------ Supplied data ------
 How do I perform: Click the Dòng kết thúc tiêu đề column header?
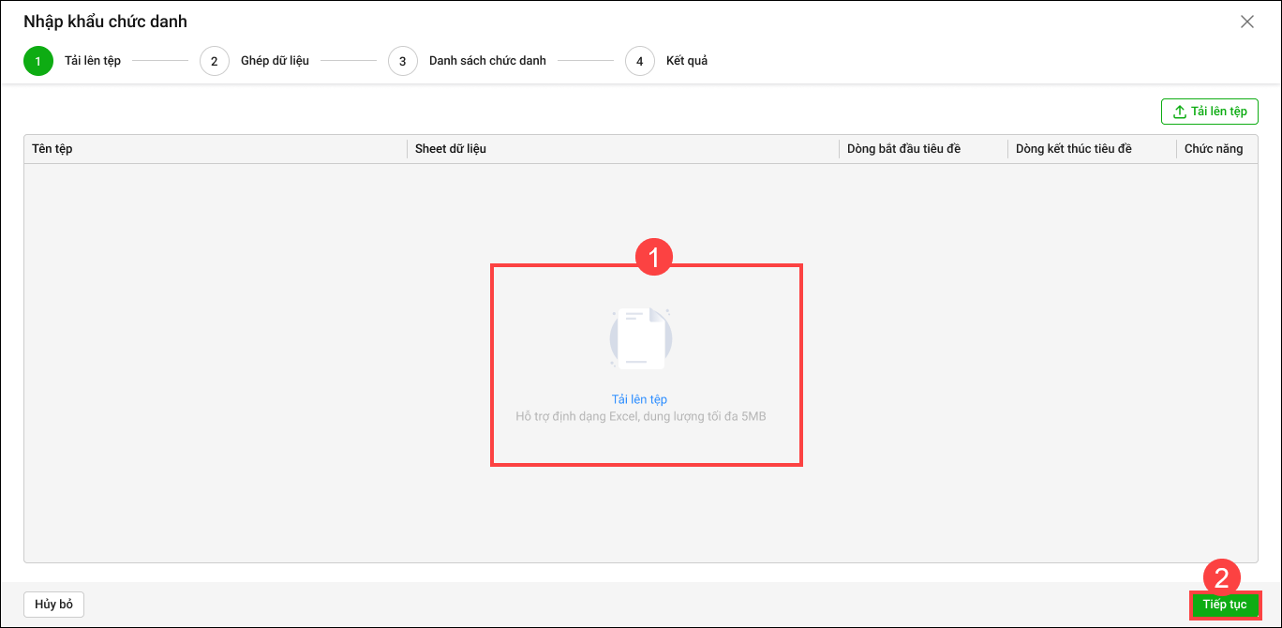pos(1074,149)
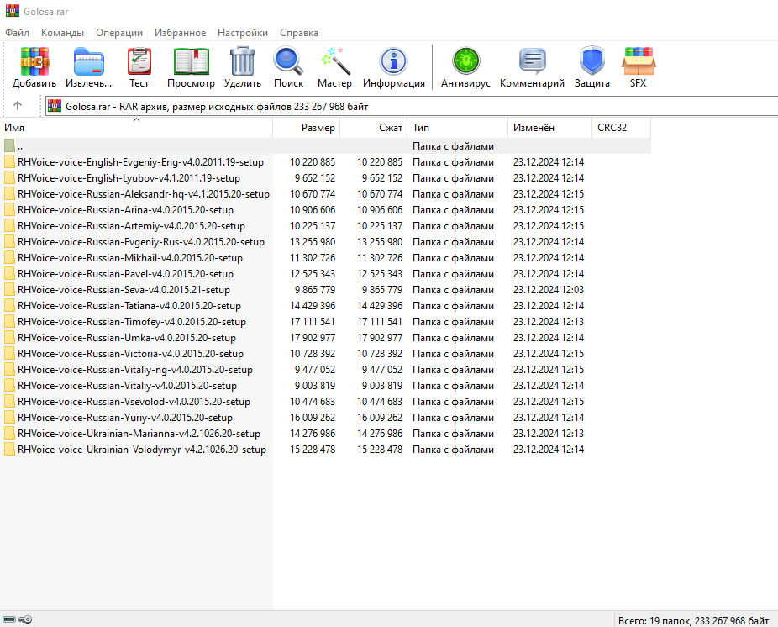Add archive Комментарий icon
Viewport: 778px width, 627px height.
tap(532, 62)
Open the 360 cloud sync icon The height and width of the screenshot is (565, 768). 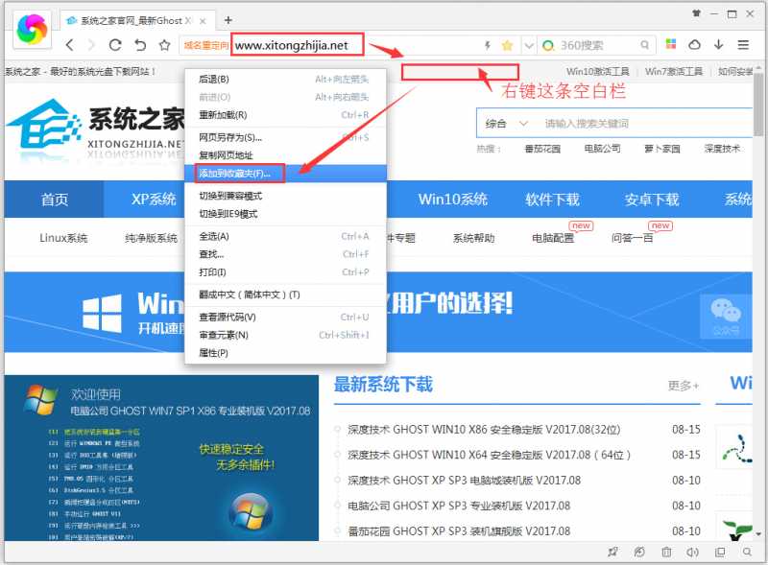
------
Exercise:
Reproduce the data above without a single change, please, but without its pictures.

Answer area:
 How do I perform: Click the Dòng kết thúc tiêu đề column header?
pos(1074,149)
Add archive Комментарий icon
Viewport: 778px width, 627px height.
tap(532, 62)
Open the 360 cloud sync icon The height and width of the screenshot is (565, 768). 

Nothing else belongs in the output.